PROMPT
Please copy the entire listing below word for word, leaving every line unchanged.

INPUT ROWS
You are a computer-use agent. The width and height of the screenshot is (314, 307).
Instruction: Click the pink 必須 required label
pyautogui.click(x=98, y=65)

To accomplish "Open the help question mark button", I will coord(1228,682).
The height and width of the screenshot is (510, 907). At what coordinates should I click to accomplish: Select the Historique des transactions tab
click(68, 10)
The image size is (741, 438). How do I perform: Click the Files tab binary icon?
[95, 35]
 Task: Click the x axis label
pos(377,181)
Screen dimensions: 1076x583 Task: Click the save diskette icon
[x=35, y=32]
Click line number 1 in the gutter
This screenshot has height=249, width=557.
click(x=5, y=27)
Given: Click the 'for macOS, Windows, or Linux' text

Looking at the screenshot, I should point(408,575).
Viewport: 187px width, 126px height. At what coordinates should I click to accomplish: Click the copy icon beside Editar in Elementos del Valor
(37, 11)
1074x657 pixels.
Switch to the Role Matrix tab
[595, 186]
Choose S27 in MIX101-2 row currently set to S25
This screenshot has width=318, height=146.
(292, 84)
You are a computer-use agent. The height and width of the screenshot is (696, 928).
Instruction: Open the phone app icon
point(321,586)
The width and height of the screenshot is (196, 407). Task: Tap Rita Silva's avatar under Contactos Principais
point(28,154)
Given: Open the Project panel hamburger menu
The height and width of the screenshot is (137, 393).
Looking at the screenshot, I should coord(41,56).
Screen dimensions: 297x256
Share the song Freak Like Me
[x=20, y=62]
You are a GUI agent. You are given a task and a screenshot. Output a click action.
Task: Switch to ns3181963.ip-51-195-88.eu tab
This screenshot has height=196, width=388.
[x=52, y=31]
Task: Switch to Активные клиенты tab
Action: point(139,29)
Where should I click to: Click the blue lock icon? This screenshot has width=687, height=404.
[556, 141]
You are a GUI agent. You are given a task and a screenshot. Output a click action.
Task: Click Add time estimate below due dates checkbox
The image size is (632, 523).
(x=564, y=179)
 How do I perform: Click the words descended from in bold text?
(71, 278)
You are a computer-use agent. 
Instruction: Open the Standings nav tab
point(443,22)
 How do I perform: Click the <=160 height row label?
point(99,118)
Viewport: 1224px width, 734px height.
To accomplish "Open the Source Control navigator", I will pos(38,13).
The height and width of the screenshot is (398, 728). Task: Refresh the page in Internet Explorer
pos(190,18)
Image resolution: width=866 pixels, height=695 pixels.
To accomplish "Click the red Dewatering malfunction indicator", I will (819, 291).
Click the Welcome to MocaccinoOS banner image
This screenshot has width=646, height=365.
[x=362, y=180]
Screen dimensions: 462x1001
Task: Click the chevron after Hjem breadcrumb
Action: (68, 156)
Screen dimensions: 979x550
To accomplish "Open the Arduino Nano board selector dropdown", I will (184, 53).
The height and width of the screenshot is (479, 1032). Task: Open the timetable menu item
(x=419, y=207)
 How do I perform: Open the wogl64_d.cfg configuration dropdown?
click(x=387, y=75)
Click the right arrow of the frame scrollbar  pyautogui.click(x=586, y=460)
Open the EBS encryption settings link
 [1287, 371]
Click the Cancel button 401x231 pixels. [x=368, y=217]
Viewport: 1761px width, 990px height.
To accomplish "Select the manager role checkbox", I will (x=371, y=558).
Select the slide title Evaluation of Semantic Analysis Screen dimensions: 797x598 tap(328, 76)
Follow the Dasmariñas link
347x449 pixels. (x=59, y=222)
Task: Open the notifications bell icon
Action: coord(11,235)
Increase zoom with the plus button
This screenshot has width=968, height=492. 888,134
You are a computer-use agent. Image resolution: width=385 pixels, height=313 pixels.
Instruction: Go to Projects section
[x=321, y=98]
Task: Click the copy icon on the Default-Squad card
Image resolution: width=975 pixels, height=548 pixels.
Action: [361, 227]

SOLVED PROBLEM
You are a computer-use agent. The width and height of the screenshot is (314, 307).
Instruction: Click the pink 必須 required label
pyautogui.click(x=98, y=65)

To accomplish "Open the help question mark button", I will coord(1228,682).
The height and width of the screenshot is (510, 907). At what coordinates should I click to accomplish: Select the Historique des transactions tab
click(68, 10)
The image size is (741, 438). How do I perform: Click the Files tab binary icon?
[95, 35]
 Task: Click the x axis label
pos(377,181)
Screen dimensions: 1076x583 Task: Click the save diskette icon
[x=35, y=32]
Click line number 1 in the gutter
This screenshot has height=249, width=557.
click(x=5, y=27)
Given: Click the 'for macOS, Windows, or Linux' text

Looking at the screenshot, I should point(408,575).
Viewport: 187px width, 126px height. At what coordinates should I click to accomplish: Click the copy icon beside Editar in Elementos del Valor
(37, 11)
1074x657 pixels.
Switch to the Role Matrix tab
[595, 186]
Choose S27 in MIX101-2 row currently set to S25
This screenshot has width=318, height=146.
(292, 84)
You are a computer-use agent. The height and width of the screenshot is (696, 928).
Instruction: Open the phone app icon
point(321,586)
The width and height of the screenshot is (196, 407). Task: Tap Rita Silva's avatar under Contactos Principais
point(28,154)
Given: Open the Project panel hamburger menu
The height and width of the screenshot is (137, 393).
Looking at the screenshot, I should coord(41,56).
Screen dimensions: 297x256
Share the song Freak Like Me
[x=20, y=62]
You are a GUI agent. You are given a task and a screenshot. Output a click action.
Task: Switch to ns3181963.ip-51-195-88.eu tab
This screenshot has height=196, width=388.
[x=52, y=31]
Task: Switch to Активные клиенты tab
Action: point(139,29)
Where should I click to: Click the blue lock icon? This screenshot has width=687, height=404.
[556, 141]
You are a GUI agent. You are given a task and a screenshot. Output a click action.
Task: Click Add time estimate below due dates checkbox
The image size is (632, 523).
(x=564, y=179)
 How do I perform: Click the words descended from in bold text?
(71, 278)
You are a computer-use agent. 
Instruction: Open the Standings nav tab
point(443,22)
 How do I perform: Click the <=160 height row label?
point(99,118)
Viewport: 1224px width, 734px height.
To accomplish "Open the Source Control navigator", I will pos(38,13).
The height and width of the screenshot is (398, 728). Task: Refresh the page in Internet Explorer
pos(190,18)
Image resolution: width=866 pixels, height=695 pixels.
To accomplish "Click the red Dewatering malfunction indicator", I will (819, 291).
Click the Welcome to MocaccinoOS banner image
This screenshot has width=646, height=365.
[x=362, y=180]
Screen dimensions: 462x1001
Task: Click the chevron after Hjem breadcrumb
Action: (68, 156)
Screen dimensions: 979x550
To accomplish "Open the Arduino Nano board selector dropdown", I will (184, 53).
The height and width of the screenshot is (479, 1032). Task: Open the timetable menu item
(x=419, y=207)
 How do I perform: Open the wogl64_d.cfg configuration dropdown?
click(x=387, y=75)
Click the right arrow of the frame scrollbar  pyautogui.click(x=586, y=460)
Open the EBS encryption settings link
 [1287, 371]
Click the Cancel button 401x231 pixels. [x=368, y=217]
Viewport: 1761px width, 990px height.
To accomplish "Select the manager role checkbox", I will (x=371, y=558).
Select the slide title Evaluation of Semantic Analysis Screen dimensions: 797x598 tap(328, 76)
Follow the Dasmariñas link
347x449 pixels. (x=59, y=222)
Task: Open the notifications bell icon
Action: coord(11,235)
Increase zoom with the plus button
This screenshot has width=968, height=492. 888,134
You are a computer-use agent. Image resolution: width=385 pixels, height=313 pixels.
Instruction: Go to Projects section
[x=321, y=98]
Task: Click the copy icon on the Default-Squad card
Image resolution: width=975 pixels, height=548 pixels.
Action: [361, 227]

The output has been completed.